Вторжение - Владимир Снегирев
Шрифт:
Интервал:
Закладка:
Более всего, наверное, удивили словосочетания «кровожадный угнетатель», «наемник мирового империализма» применительно к Амину. Тому самому, которого еще совсем недавно Л. И. Брежнев приветствовал в связи с его приходом к власти.
На следующий день «Правда» публикует «Обращение правительства Афганистана».
«Правительство ДРА, принимая во внимание продолжающееся и расширяющееся вмешательство и провокации внешних врагов Афганистана и с целью защиты завоеваний Апрельской революции, территориальной целостности, национальной независимости и поддержания мира и безопасности, основываясь на Договоре о дружбе, добрососедстве и сотрудничестве от 5 декабря 1978 г., обратилось к СССР с настоятельной просьбой об оказании срочной политической, моральной, экономической помощи, включая военную помощь, о которой правительство Демократической Республики Афганистан ранее неоднократно обращалось к правительству Советского Союза.

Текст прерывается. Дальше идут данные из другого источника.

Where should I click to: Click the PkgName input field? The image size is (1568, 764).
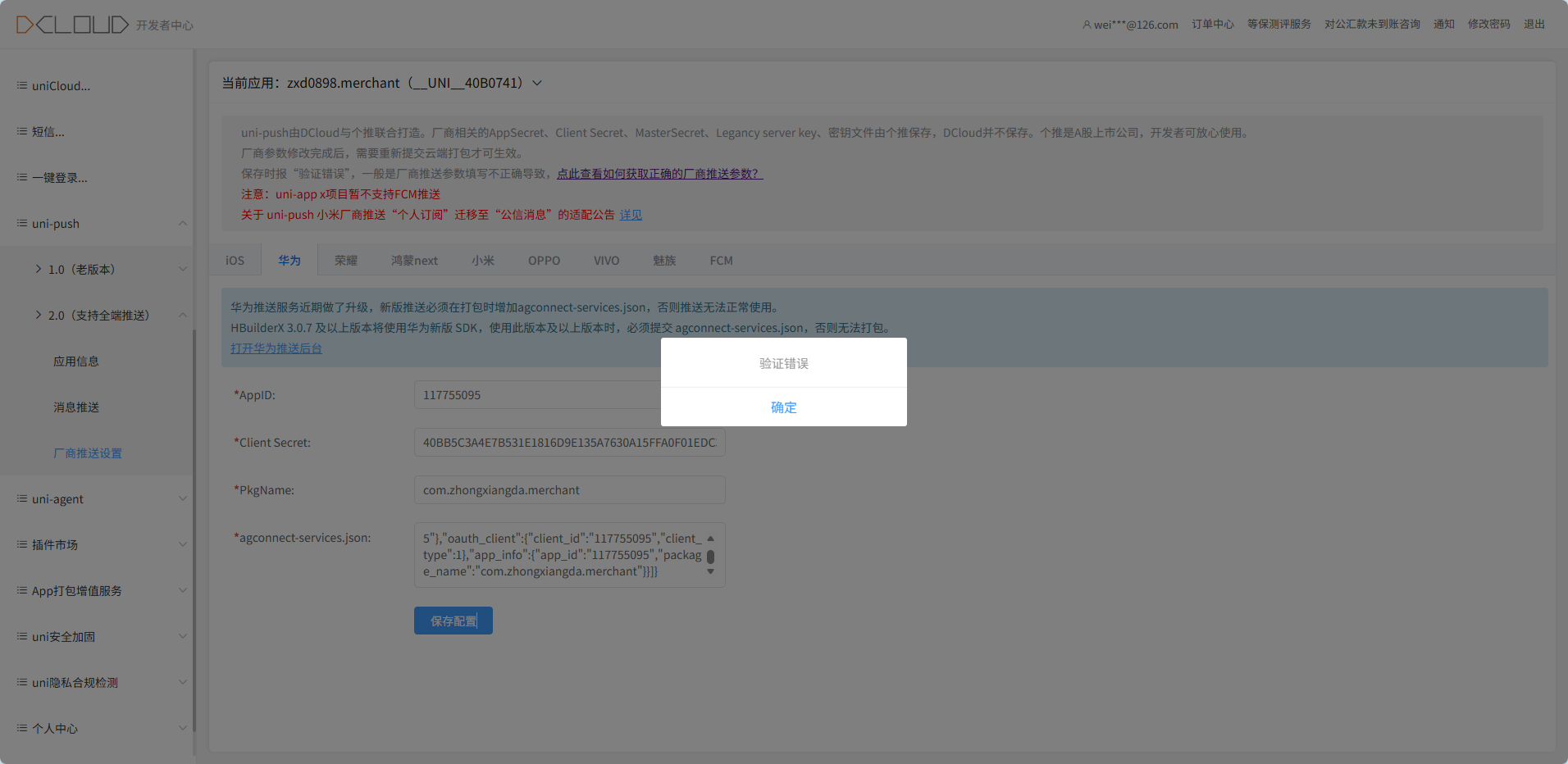(x=570, y=490)
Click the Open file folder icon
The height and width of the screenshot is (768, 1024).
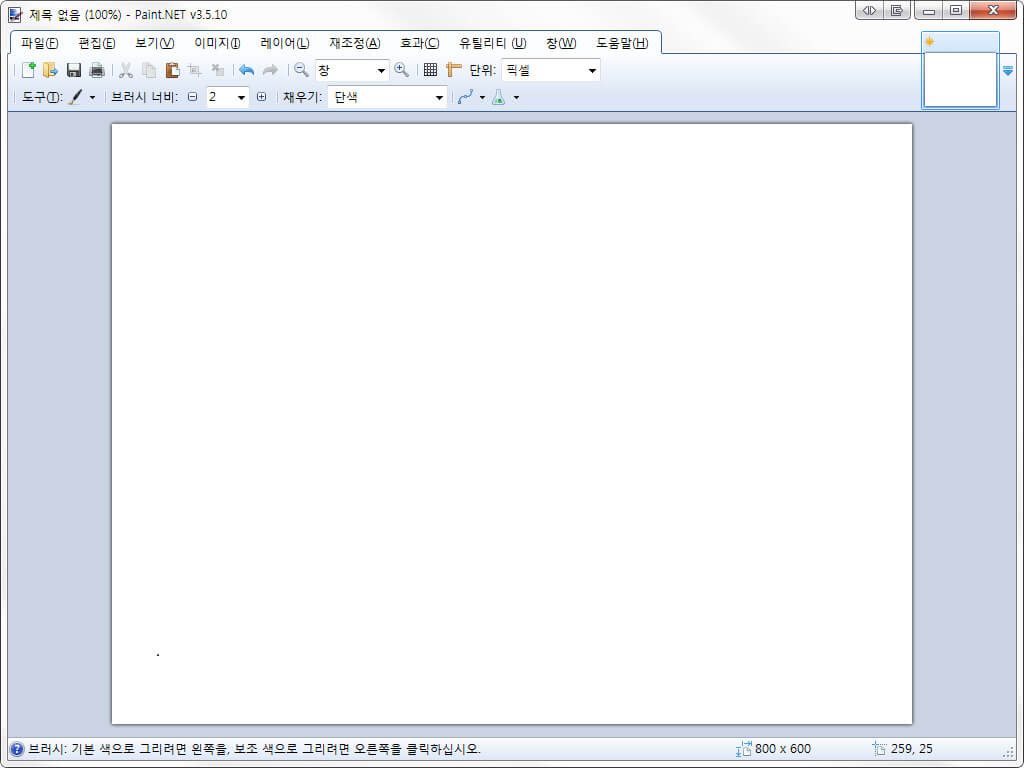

Правительство Советского Союза удовлетворило просьбу афганской стороны».
Далее шли «Сообщения из Кабула». Состоялось заседание Политбюро ЦК Народно-демократической партии Афганистана, генеральным секретарем ЦК единогласно избран Бабрак Кармаль. Он же стал председателем Революционного Совета, премьер-министром, главнокомандующим вооруженными силами ДРА.
Кабульское радио сообщало, что революционный суд за преступления против народа Афганистана приговорил X. Амина к смертной казни. Приговор приведен в исполнение.
СУДЬБА БАБРАКА КАРМАЛЯ
Итак, поздно вечером 27 декабря афганский народ узнал, что отныне у него появился новый руководитель — Бабрак Кармаль. А учитывая, что этот человек взошел на трон под грохот советских танков, въезжающих в Кабул, имя нового вождя на Западе обычно употребляли в обидном сочетании, с приставкой «марионетка Кремля».
Биографическая справка. Бабрак Кармаль. Родился в 1929 году. Отец — пуштун из племени моллахейль, мать — таджичка. Хорошо знает языки пушту, дари, владеет немецким и английским. Его отец был влиятельным человеком в высших военных кругах Афганистана: командовал дивизией и корпусом, вышел в отставку в звании генерал-полковника. В 1950 году Бабрак Кармаль — активист союза студентов Кабульского университета. Трижды был осужден за революционную деятельность. Отсидел в тюрьме более четырех лет. В 1956 году выпущен из заключения под залог. Работает в Министерстве планирования. Сразу после создания НДПА становится заместителем первого секретаря ЦК партии, а вслед за объединением партии он — один из трех секретарей ЦК. Во второй половине 60-х годов опубликовал в газете «Парчам» ряд статей, полемизирующих с теорией «народной революции» Тараки, в частности, настаивал на том, что Афганистан находится в преддверии национально-демократической, а не пролетарской революции. Восемь лет был членом парламента. В 1978 году направлен послом в Чехословакию. У него два сына и две дочери.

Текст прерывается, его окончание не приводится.